TEXTAUSZUG >>
====================

Helle Aufregung nach Wolfsrissen

Im Veldensteiner Forst lebt seit drei Jahren ein Wolfsrudel – lange unauffällig. Inzwischen sind die Wölfe aber auch außerhalb des Waldgebiets unterwegs und liefen durch kleine Orte. Zuletzt haben sie Jagd auf Nutztiere gemacht. Erst töteten sie ein Schaf, dann drangen sie in die beiden Wildgatter in Betzenstein ein und töteten 25 Stück Dam-, Rot- und Muffelwild. Beide Gatter waren nicht gesichert gegen Wölfe, hatten weder Untergrabschutz noch Elektrozaun. In der Region herrschte daraufhin helle Aufregung. Auch wenn die Veldensteiner Wölfe noch nie Menschen nahegekommen sind, sind manche Menschen verunsichert.

Einer der von den Wolfsrissen betroffenen Landwirte ist Christian Leißner. Er verlor durch den Angriff Stück drei Stück Rotwild und vier Mufflons. „Die Wölfe sind ein Problem“, sagte Leißner damals, und: „Man muss ihnen die Grenzen aufzeigen.“ Mittlerweile hat der Nebenerwerbslandwirt mit einem mobilen Elektrozaun sein 3,5 Hektar großes Gelände zumindest relativ wolfssicher gemacht. Der Zaun wird so lange stehen bleiben, bis sich Leißner dazu entschließt, einen festen und tatsächlich wolfssicheren Zaun um das Gelände zu ziehen. Kosten entstehen Leißner keine. Sowohl der mobile als auch ein fester Zaun werden zu 100 Prozent vom Landesamt für Umwelt (LfU) gefördert. „Schäden durch Wolfsrisse können durch den Freistaat kompensiert werden“, teilt das LfU mit.

Umweltminister Glauber betont, dass man beim Wolf strikt an die Vorgaben der EU und des Bundes gebunden sei. Der Freistaat könne einzig im Rahmen seines „Aktionsplans Wolf“ handeln, der mit Zustimmung des Agrarministeriums beschlossen worden sei. Außerdem verweist Glauber auf das Herdenschutz-Programm des Agrarministeriums. Dabei können sich Bauern beraten lassen, wie sie Rinder, Schafe und andere Nutztiere am besten schützen.

Wölfe in und um den Veldensteiner Forst und in der nördlichen Oberpfalz werden seit Jahren beobachtet. Seit einigen Monaten häuften sich solche Sichtungen. In Höfen (Neuhaus/Pegnitz) und im Pegnitzer Ortsteil Horlach wurde am helllichten Tag jeweils ein junger Wolf fotografiert und gefilmt. Die Experten des Landesamts für Umwelt (LfU), das für das Wolfsmonitoring in Bayern zuständig ist, dokumentierten im Veldensteiner Forst 2018 fünf Welpen, 2019 weitere sechs und im vergangenen Jahr vier Tiere. Insgesamt geht man derzeit von acht Tieren aus. Bis dahin war alles recht harmlos. „Das junge Tier war einfach nur neugierig“, vermutete der LfU-Sprecher. Ende Februar war es dann mit der Ruhe vorbei. Durch die beiden Wolfsrisse in den Gehegen hat sich die Stimmung zumindest bei einigen Menschen nachhaltig geändert.

====================

DATENSÄTZE >>
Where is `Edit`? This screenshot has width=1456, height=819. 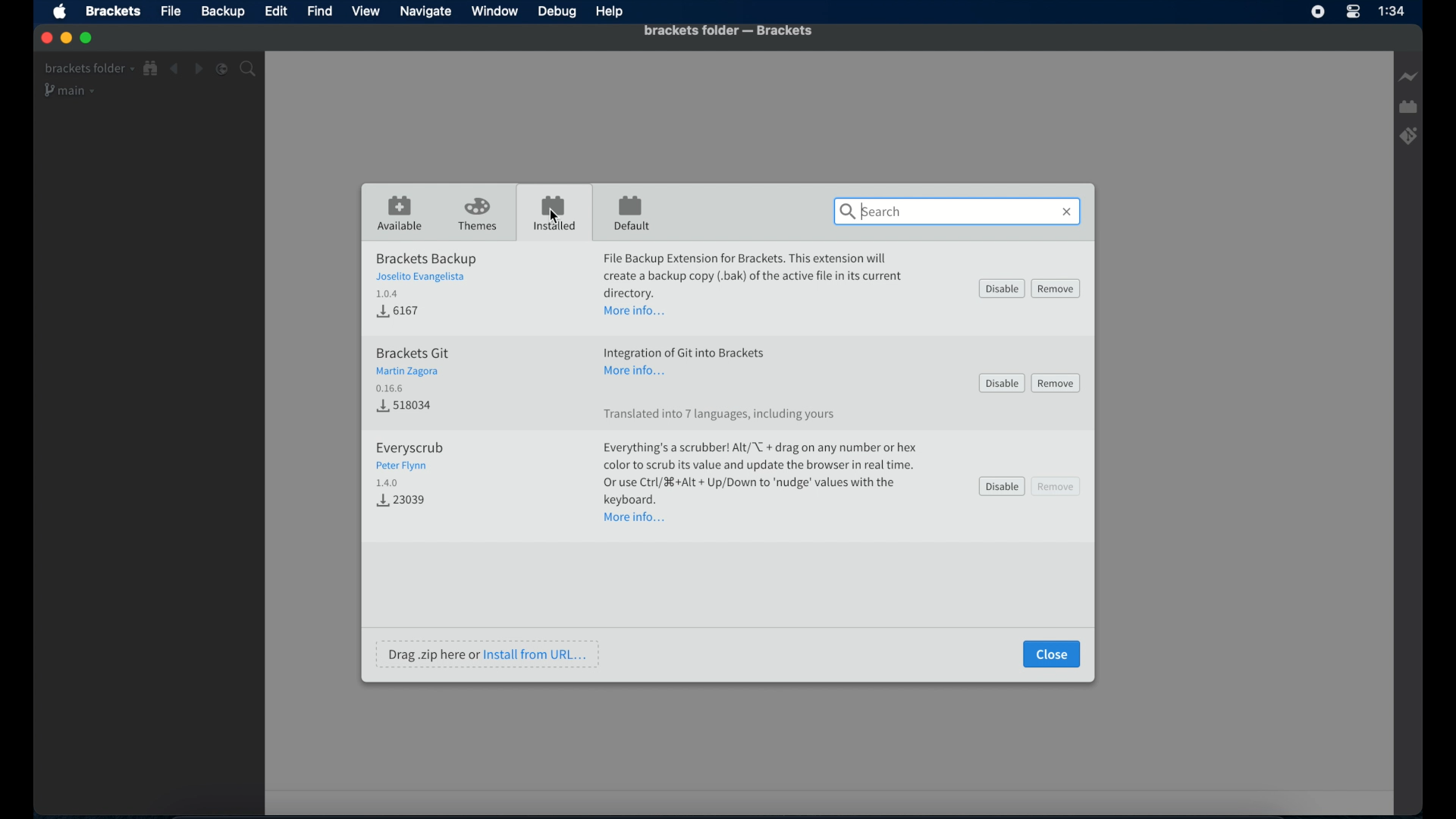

====================

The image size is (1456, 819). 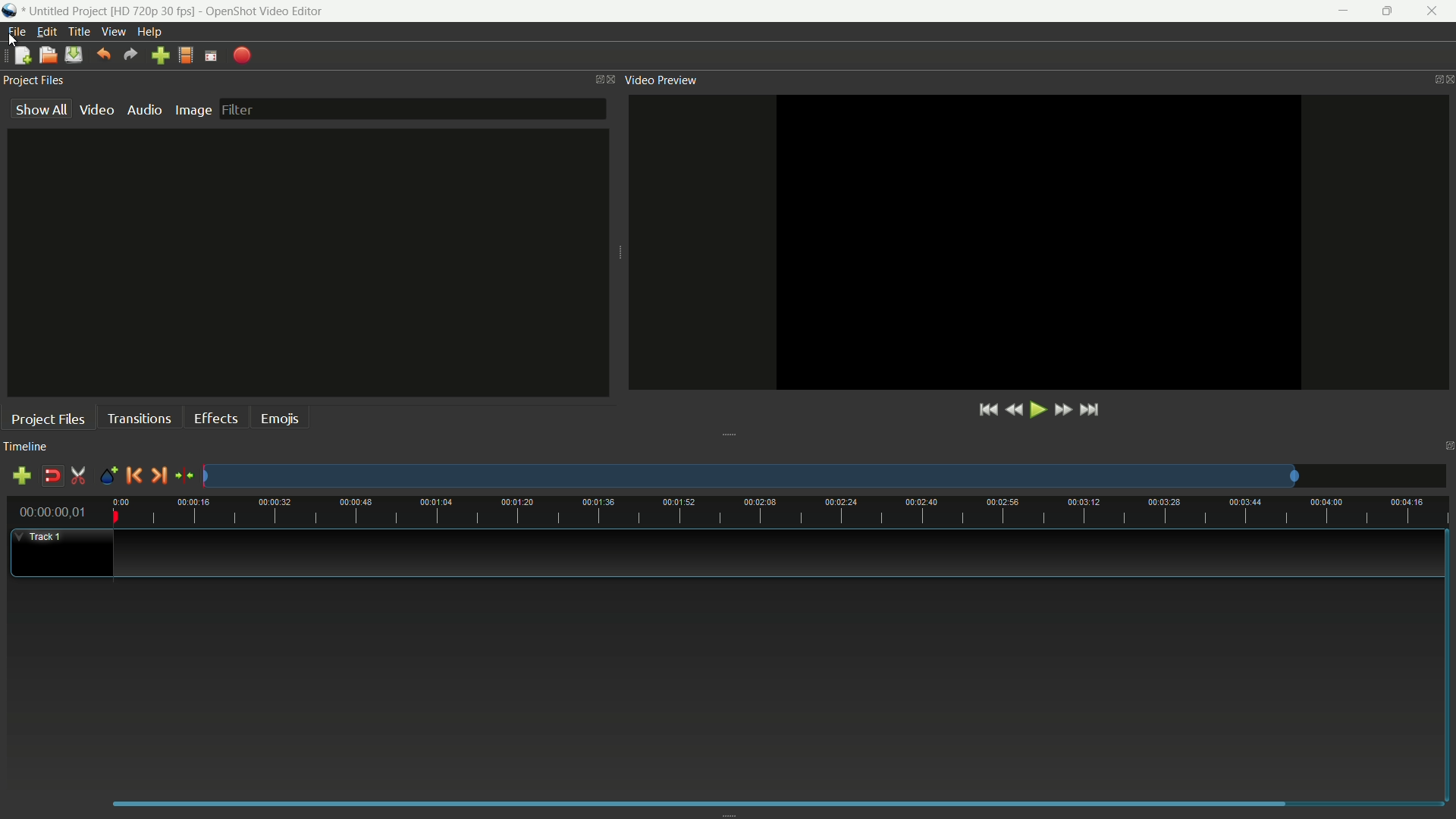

====================

AUFGABEN >>
a – Prüfe, ob diese Aussagen zum Text über die Veldensteiner Wölfe passen: (i) Die beiden Wildgatter in Betzenstein waren mit einem Elektrozaun gesichert. (ii) Für seinen Zaun muss Christian Leißner nichts bezahlen. (iii) Das Landesamt für Umwelt ist in Bayern für das Wolfsmonitoring zuständig. Antworte jeweils mit Ja oder Nein und zitiere die entscheidenden Worte des Textes wörtlich.
b – Schreib den Text über die Veldensteiner Wölfe nach seinem letzten Satz weiter.

LÖSUNGEN >>
a –
(i) Nein: „Beide Gatter waren nicht gesichert gegen Wölfe, hatten weder Untergrabschutz noch Elektrozaun.“
(ii) Ja: „Kosten entstehen Leißner keine.“
(iii) Ja: „das für das Wolfsmonitoring in Bayern zuständig ist“

b –
Während besorgte Bürger und Jäger jetzt „Maßnahmen“ fordern, brechen die BN-Ortsgruppen Auerbach und Pegnitz eine Lanze für den Wolf. „Wir möchten aufklären, welche Funktion der Wolf für unsere Lebenswelt hat und warum er deswegen auch nach EU-Recht geschützt ist“, sagt Gertrud Burger vom BN Auerbach. Man wolle klarmachen, warum eine Rückkehr dieser Tiere sehr zu begrüßen sei und wie der Mensch lernen könne, in guter Nachbarschaft mit dem Wolf zu leben, ohne Angst haben zu müssen. „Von der Wiederherstellung der natürlichen Lebensräume profitiert ja auch der Mensch“, sagt Burger.

Das Landesamt für Umwelt (LfU) rät zur Gelassenheit: „Wölfe sind grundsätzlich vorsichtig und meiden Menschen, jedoch nicht menschliche Infrastrukturen (Straßen, Wege). In ihrer Raumnutzung passen sich Wölfe normalerweise an die Aktivität des Menschen an. Bereiche ihres Streifgebietes, in denen tagsüber viele Menschen anzutreffen sind, werden nur in der Nacht genutzt. Im Schutz der Dunkelheit laufen sie durchaus auch unmittelbar an bewohnten Häusern vorbei.“ Im Einzelfall können besonders Jungtiere neugierig sein. „Dies stellt aber keine Gefährdung des Menschen dar. Seit der erneuten Anwesenheit von Wölfen in Deutschland hat es keinen Angriff auf Menschen durch Wölfe gegeben“, so ein LfU-Sprecher.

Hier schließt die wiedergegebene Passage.